Recorded data
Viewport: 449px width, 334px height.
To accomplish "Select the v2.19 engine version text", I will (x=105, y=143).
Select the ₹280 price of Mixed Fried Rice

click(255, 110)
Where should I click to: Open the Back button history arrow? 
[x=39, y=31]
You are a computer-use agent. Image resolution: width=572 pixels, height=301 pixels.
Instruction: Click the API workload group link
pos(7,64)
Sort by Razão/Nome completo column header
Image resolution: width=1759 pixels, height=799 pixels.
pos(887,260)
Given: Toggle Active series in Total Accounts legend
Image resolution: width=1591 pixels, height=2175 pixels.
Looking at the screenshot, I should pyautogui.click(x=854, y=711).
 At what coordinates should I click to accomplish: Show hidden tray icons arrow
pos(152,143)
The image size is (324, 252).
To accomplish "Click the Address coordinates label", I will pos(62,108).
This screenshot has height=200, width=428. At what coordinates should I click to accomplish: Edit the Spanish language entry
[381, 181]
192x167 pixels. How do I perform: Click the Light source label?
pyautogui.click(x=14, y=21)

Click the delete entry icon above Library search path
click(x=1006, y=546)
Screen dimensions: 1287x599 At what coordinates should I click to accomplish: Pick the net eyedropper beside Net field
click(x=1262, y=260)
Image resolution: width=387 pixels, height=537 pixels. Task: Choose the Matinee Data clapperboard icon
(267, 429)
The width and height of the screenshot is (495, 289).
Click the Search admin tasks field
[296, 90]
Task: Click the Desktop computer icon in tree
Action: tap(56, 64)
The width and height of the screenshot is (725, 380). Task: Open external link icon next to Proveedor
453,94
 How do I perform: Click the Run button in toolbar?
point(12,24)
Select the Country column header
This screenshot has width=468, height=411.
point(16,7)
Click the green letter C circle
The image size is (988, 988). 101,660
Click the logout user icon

PROBLEM REQUIREMENTS -
Show, from the records above, every line that includes "column".

RESPONSE AREA -
Sort by Razão/Nome completo column header
Select the Country column header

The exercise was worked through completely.